Main Arctic Currents
The main currents in the Arctic
The Arctic surface waters extend to a depth of about 46 meters, and are far less salty than the waters below. The deeper Arctic waters near the ocean floor are very salty and therefore quite dense, and so do not flow readily. Generally, the surface waters of the Arctic Ocean circulate in a large clockwise rotational pattern moving from east to west around the polar ice cap. This rotating pattern, known as a gyre, occurs as a result of the clockwise winds that typically occur in this region. Only surface waters are exchanged via ocean currents because towering submarine ridges prevent the exchange of very deep waters. The lack of movement in the deep waters has caused a stagnant pool of very cold water to accumulate at the bottom of the Arctic Basin.
Known as the Beaufort Gyre, the Arctic current slowly swirls the surface waters of the Arctic basin, turning the Polar Ice Cap along with it, making one complete rotation about every 4 years. The other predominant current in the Arctic Ocean, the transpolar drift stream, carries water and ice from Siberia, across the pole and down the east coast of Greenland, joining the East Greenland current. This current flows in response to input from Siberian rivers, and a predominant westerly wind that pushes Arctic surface water eastward into the Atlantic.
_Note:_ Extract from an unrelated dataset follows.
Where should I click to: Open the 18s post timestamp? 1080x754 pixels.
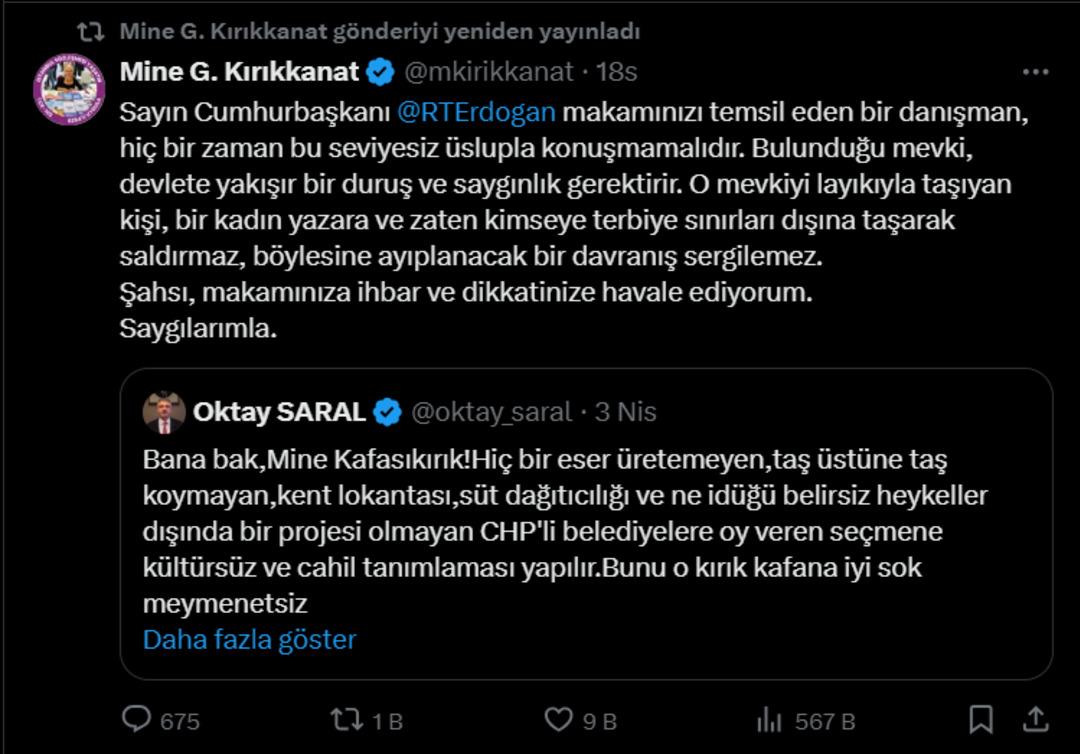pyautogui.click(x=617, y=72)
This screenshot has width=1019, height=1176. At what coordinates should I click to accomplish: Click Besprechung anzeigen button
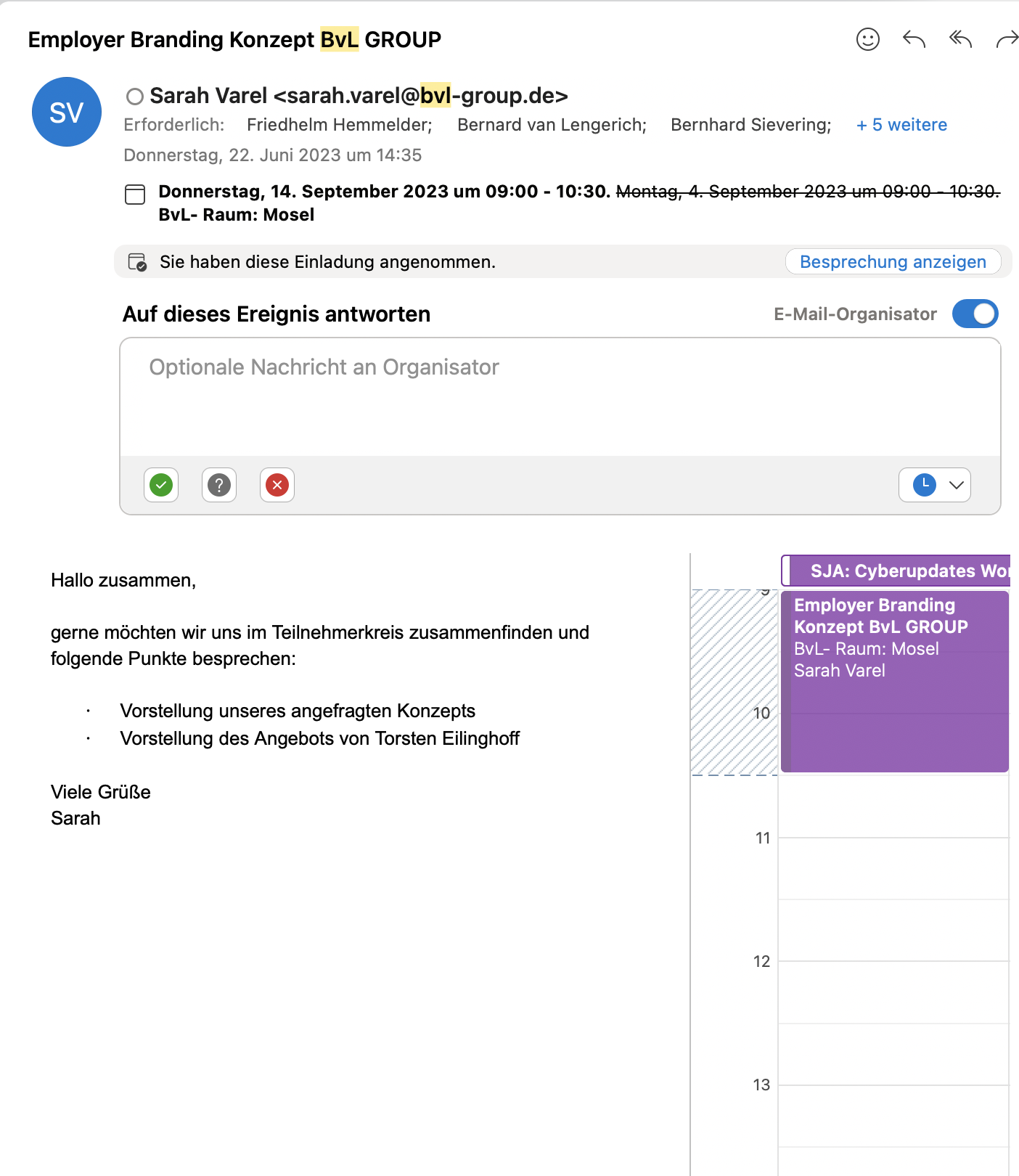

Within the Barents Sea, a smaller gyre flows in a counterclockwise direction, with warmer Atlantic waters from the south mixing with colder Arctic waters in the north. This counterclockwise movement occurs in response to a counterclockwise wind system that moves across the Barents Sea. The Barents Sea current is generally weak and variable, as are the equivalent gyres that occur in the Norwegian and Greenland Seas. An additional current, the West Greenland Current, dominates the waters off the coast of Greenland, south of Davis Strait. As the West Greenland current approaches Davis Strait, it joins the Labrador Current, and then continues northward into Baffin Bay where it cools down dramatically.